Quand elle se retrouva enfin seule avec lui, elle ne sut que faire, ni que dire. Elle avait demandé à parler, mais rien ne lui venait. Elle ne savait pas exactement ce qu'elle voulait exprimer, et si elle l'avait su, elle n'aurait su comment. Le silence s'installe de nouveau, et elle put suivre Enrico des yeux lorsqu'il commença à arpenter le couloir de long en large. Elle pouvait sentir sans peine la nervosité qui émanait de lui, et cela la rendit plus mal à l'aise encore. Avait-elle bien fait de venir le trouver ? N'avait-elle pas fait une erreur, en venant se présenter à lui ? Il était évidemment bien trop tard pour se poser ce genre de questions, mais elle ne pouvait s'en empêcher. Finalement, on mit un terme à toutes ses interrogations, puisqu'on lui posa multitude de questions. Enfin, quatre. Ce n'était en réalité pas énorme, mais elles avaient été enchaînées si vite qu'elle resta un instant dubitative. Dans le ton de sa voix, rien n'avait pu lui laisser entendre qu'il était content, ou au contraire, agacé par son apparition soudaine. Alors, consciencieusement, elle décida de répondre à ses questions une par une. Debout, au milieu du couloir, elle n'osait toujours pas le regarder dans les yeux, et ses iris fixaient un point au loin.

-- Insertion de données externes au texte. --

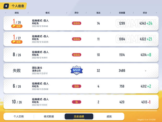The height and width of the screenshot is (122, 162).
Task: Click the back arrow icon
Action: (x=6, y=6)
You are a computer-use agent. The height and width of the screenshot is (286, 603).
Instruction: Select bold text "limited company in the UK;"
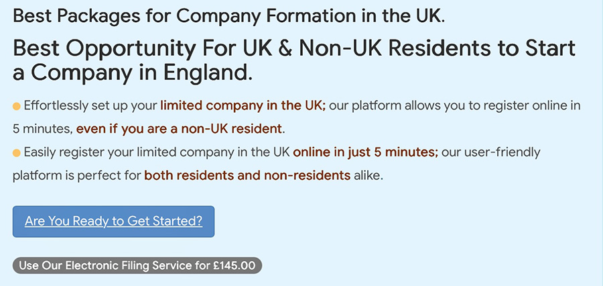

 - Olivia. Olivia Muliera, répondit-elle d'une petite voix.

Elle d'ordinaire si pleine d'assurance, et si expansive, n'arrivait aujourd'hui pas à aligner deux mots sans hésiter. Alors, la jeune fille prit une grande inspiration, et chassa aussitôt l'air de ses poumons. Lorsqu'elle parla à nouveau, sa voix était plus calme, plus posée, et elle semblait moins nerveuse.

 - Je suis née en barkios de l'an neuf cent quatre-vingt treize du dixième cycle, et je m'appelle Smeralda.

Il restait une question, elle le savait bien. Mais il était assez compliqué d'y répondre du tac au tac. Si les trois premières réponses n'avaient été que des informations des plus banales, cette dernière se devait au moins d'être un minimum réfléchie. Que réclamait-elle ? Elle n'en savait trop rien. Elle avait voulu venir parce qu'elle avait toujours voulu connaître son père, mais au delà de ça, elle ne voyait pas bien. Mais comme le silence commençait à redevenir gênant, elle ouvrit la bouche à nouveau.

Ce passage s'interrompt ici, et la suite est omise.